> **REQUIRED WORK**: Copy out all of the material below with every "Screen dimensions" swapped for "Screen size" and everything else kept unchanged.

> **DATA ROWS**:
━━━━━━━━━━━━━━━━

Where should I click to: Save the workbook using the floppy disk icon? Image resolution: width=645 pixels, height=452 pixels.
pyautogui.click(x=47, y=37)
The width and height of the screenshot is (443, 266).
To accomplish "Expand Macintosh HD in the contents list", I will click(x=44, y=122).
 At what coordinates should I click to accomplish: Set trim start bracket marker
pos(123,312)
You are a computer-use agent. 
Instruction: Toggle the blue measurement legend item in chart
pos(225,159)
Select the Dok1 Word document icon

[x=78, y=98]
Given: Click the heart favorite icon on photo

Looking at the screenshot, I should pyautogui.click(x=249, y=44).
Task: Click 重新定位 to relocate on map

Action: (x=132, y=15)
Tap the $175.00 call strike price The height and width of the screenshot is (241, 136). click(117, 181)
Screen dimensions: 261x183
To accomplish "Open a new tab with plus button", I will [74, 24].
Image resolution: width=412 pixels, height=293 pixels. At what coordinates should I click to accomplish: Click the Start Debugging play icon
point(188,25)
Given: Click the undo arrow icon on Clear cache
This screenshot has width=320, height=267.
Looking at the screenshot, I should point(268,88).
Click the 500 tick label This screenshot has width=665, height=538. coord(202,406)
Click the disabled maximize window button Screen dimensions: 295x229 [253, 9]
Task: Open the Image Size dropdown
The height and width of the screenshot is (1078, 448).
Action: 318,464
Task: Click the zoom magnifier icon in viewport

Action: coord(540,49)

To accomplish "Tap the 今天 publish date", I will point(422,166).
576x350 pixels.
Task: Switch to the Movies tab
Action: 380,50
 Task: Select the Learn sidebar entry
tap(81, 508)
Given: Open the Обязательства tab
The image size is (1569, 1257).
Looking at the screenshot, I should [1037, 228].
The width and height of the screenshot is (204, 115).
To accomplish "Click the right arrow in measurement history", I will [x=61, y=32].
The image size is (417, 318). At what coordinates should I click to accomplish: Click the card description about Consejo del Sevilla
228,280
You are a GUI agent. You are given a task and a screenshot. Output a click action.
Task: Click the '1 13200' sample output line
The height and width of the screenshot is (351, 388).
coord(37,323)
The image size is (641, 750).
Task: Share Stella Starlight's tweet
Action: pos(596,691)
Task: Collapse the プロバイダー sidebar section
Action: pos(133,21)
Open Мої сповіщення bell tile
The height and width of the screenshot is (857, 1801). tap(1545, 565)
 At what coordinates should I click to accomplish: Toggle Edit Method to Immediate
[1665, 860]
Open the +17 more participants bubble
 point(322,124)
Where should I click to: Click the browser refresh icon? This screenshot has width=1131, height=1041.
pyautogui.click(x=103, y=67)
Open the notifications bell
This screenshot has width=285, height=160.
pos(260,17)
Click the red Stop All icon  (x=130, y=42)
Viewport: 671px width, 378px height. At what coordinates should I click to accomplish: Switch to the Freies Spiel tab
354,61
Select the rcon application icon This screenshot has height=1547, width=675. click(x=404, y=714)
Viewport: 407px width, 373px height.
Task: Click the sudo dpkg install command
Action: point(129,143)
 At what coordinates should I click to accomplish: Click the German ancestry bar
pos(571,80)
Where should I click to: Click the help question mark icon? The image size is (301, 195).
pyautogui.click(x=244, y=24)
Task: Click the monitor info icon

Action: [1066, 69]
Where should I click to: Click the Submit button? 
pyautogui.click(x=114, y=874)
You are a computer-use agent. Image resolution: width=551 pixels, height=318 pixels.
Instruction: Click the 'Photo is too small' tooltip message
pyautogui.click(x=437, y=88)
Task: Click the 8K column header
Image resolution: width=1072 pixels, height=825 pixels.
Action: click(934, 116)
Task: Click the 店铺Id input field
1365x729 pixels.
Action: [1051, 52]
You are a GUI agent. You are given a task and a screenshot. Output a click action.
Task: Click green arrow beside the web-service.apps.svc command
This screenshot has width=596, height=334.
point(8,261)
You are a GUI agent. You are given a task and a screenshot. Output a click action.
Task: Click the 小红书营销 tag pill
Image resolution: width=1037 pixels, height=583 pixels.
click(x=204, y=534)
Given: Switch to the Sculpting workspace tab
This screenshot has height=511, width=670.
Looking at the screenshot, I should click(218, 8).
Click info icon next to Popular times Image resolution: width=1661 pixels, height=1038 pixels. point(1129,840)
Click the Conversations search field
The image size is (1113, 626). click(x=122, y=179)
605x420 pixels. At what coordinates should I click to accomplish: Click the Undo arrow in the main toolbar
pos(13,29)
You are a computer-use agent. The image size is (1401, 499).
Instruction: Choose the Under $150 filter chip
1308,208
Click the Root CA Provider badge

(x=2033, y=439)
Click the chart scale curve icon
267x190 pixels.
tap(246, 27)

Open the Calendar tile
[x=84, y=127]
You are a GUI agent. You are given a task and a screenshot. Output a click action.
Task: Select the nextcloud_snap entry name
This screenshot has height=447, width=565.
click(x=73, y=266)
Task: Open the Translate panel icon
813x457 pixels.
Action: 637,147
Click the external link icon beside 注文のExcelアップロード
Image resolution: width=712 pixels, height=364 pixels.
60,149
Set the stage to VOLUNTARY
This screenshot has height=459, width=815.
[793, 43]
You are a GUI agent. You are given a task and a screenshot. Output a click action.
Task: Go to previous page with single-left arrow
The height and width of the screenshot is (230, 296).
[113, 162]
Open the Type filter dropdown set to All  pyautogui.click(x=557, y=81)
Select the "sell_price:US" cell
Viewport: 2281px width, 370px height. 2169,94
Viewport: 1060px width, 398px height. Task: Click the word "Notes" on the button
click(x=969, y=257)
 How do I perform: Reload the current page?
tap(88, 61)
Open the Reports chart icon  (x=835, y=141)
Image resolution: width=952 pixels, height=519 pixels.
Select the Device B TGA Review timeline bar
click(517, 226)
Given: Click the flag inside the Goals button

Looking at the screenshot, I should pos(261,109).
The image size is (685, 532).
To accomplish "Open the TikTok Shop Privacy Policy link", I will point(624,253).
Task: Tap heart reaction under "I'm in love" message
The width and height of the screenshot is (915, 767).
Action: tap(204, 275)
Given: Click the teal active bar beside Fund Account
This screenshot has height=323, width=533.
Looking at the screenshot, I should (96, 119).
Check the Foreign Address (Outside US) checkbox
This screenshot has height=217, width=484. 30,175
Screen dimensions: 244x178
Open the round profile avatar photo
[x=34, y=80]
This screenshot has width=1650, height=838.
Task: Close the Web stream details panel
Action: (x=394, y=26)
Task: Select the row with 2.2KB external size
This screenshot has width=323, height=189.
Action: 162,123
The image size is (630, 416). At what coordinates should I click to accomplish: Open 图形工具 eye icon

━━━━━━━━━━━━━━━━

> **OUTPUT OF THE EXERCISE**:
Where should I click to: Save the workbook using the floppy disk icon? Image resolution: width=645 pixels, height=452 pixels.
pyautogui.click(x=47, y=37)
The width and height of the screenshot is (443, 266).
To accomplish "Expand Macintosh HD in the contents list", I will click(x=44, y=122).
 At what coordinates should I click to accomplish: Set trim start bracket marker
pos(123,312)
You are a computer-use agent. 
Instruction: Toggle the blue measurement legend item in chart
pos(225,159)
Select the Dok1 Word document icon

[x=78, y=98]
Given: Click the heart favorite icon on photo

Looking at the screenshot, I should pyautogui.click(x=249, y=44).
Task: Click 重新定位 to relocate on map

Action: (x=132, y=15)
Tap the $175.00 call strike price The height and width of the screenshot is (241, 136). click(117, 181)
Screen size: 261x183
To accomplish "Open a new tab with plus button", I will [74, 24].
Image resolution: width=412 pixels, height=293 pixels. At what coordinates should I click to accomplish: Click the Start Debugging play icon
point(188,25)
Given: Click the undo arrow icon on Clear cache
This screenshot has width=320, height=267.
Looking at the screenshot, I should point(268,88).
Click the 500 tick label This screenshot has width=665, height=538. coord(202,406)
Click the disabled maximize window button Screen size: 295x229 [253, 9]
Task: Open the Image Size dropdown
The height and width of the screenshot is (1078, 448).
Action: 318,464
Task: Click the zoom magnifier icon in viewport

Action: coord(540,49)

To accomplish "Tap the 今天 publish date", I will point(422,166).
576x350 pixels.
Task: Switch to the Movies tab
Action: 380,50
 Task: Select the Learn sidebar entry
tap(81, 508)
Given: Open the Обязательства tab
The image size is (1569, 1257).
Looking at the screenshot, I should [1037, 228].
The width and height of the screenshot is (204, 115).
To accomplish "Click the right arrow in measurement history", I will [x=61, y=32].
The image size is (417, 318). At what coordinates should I click to accomplish: Click the card description about Consejo del Sevilla
228,280
You are a GUI agent. You are given a task and a screenshot. Output a click action.
Task: Click the '1 13200' sample output line
The height and width of the screenshot is (351, 388).
coord(37,323)
The image size is (641, 750).
Task: Share Stella Starlight's tweet
Action: pos(596,691)
Task: Collapse the プロバイダー sidebar section
Action: pos(133,21)
Open Мої сповіщення bell tile
The height and width of the screenshot is (857, 1801). tap(1545, 565)
 At what coordinates should I click to accomplish: Toggle Edit Method to Immediate
[1665, 860]
Open the +17 more participants bubble
 point(322,124)
Where should I click to: Click the browser refresh icon? This screenshot has width=1131, height=1041.
pyautogui.click(x=103, y=67)
Open the notifications bell
This screenshot has width=285, height=160.
pos(260,17)
Click the red Stop All icon  (x=130, y=42)
Viewport: 671px width, 378px height. At what coordinates should I click to accomplish: Switch to the Freies Spiel tab
354,61
Select the rcon application icon This screenshot has height=1547, width=675. click(x=404, y=714)
Viewport: 407px width, 373px height.
Task: Click the sudo dpkg install command
Action: point(129,143)
 At what coordinates should I click to accomplish: Click the German ancestry bar
pos(571,80)
Where should I click to: Click the help question mark icon? The image size is (301, 195).
pyautogui.click(x=244, y=24)
Task: Click the monitor info icon

Action: [1066, 69]
Where should I click to: Click the Submit button? 
pyautogui.click(x=114, y=874)
You are a computer-use agent. Image resolution: width=551 pixels, height=318 pixels.
Instruction: Click the 'Photo is too small' tooltip message
pyautogui.click(x=437, y=88)
Task: Click the 8K column header
Image resolution: width=1072 pixels, height=825 pixels.
Action: click(934, 116)
Task: Click the 店铺Id input field
1365x729 pixels.
Action: [1051, 52]
You are a GUI agent. You are given a task and a screenshot. Output a click action.
Task: Click green arrow beside the web-service.apps.svc command
This screenshot has width=596, height=334.
point(8,261)
You are a GUI agent. You are given a task and a screenshot. Output a click action.
Task: Click the 小红书营销 tag pill
Image resolution: width=1037 pixels, height=583 pixels.
click(x=204, y=534)
Given: Switch to the Sculpting workspace tab
This screenshot has height=511, width=670.
Looking at the screenshot, I should click(218, 8).
Click info icon next to Popular times Image resolution: width=1661 pixels, height=1038 pixels. point(1129,840)
Click the Conversations search field
The image size is (1113, 626). click(x=122, y=179)
605x420 pixels. At what coordinates should I click to accomplish: Click the Undo arrow in the main toolbar
pos(13,29)
You are a computer-use agent. The image size is (1401, 499).
Instruction: Choose the Under $150 filter chip
1308,208
Click the Root CA Provider badge

(x=2033, y=439)
Click the chart scale curve icon
267x190 pixels.
tap(246, 27)

Open the Calendar tile
[x=84, y=127]
You are a GUI agent. You are given a task and a screenshot. Output a click action.
Task: Select the nextcloud_snap entry name
This screenshot has height=447, width=565.
click(x=73, y=266)
Task: Open the Translate panel icon
813x457 pixels.
Action: 637,147
Click the external link icon beside 注文のExcelアップロード
Image resolution: width=712 pixels, height=364 pixels.
60,149
Set the stage to VOLUNTARY
This screenshot has height=459, width=815.
[793, 43]
You are a GUI agent. You are given a task and a screenshot. Output a click action.
Task: Go to previous page with single-left arrow
The height and width of the screenshot is (230, 296).
[113, 162]
Open the Type filter dropdown set to All  pyautogui.click(x=557, y=81)
Select the "sell_price:US" cell
Viewport: 2281px width, 370px height. 2169,94
Viewport: 1060px width, 398px height. Task: Click the word "Notes" on the button
click(x=969, y=257)
 How do I perform: Reload the current page?
tap(88, 61)
Open the Reports chart icon  (x=835, y=141)
Image resolution: width=952 pixels, height=519 pixels.
Select the Device B TGA Review timeline bar
click(517, 226)
Given: Click the flag inside the Goals button

Looking at the screenshot, I should pos(261,109).
The image size is (685, 532).
To accomplish "Open the TikTok Shop Privacy Policy link", I will point(624,253).
Task: Tap heart reaction under "I'm in love" message
The width and height of the screenshot is (915, 767).
Action: tap(204, 275)
Given: Click the teal active bar beside Fund Account
This screenshot has height=323, width=533.
Looking at the screenshot, I should (96, 119).
Check the Foreign Address (Outside US) checkbox
This screenshot has height=217, width=484. 30,175
Screen size: 244x178
Open the round profile avatar photo
[x=34, y=80]
This screenshot has width=1650, height=838.
Task: Close the Web stream details panel
Action: (x=394, y=26)
Task: Select the row with 2.2KB external size
This screenshot has width=323, height=189.
Action: 162,123
The image size is (630, 416). At what coordinates should I click to accomplish: Open 图形工具 eye icon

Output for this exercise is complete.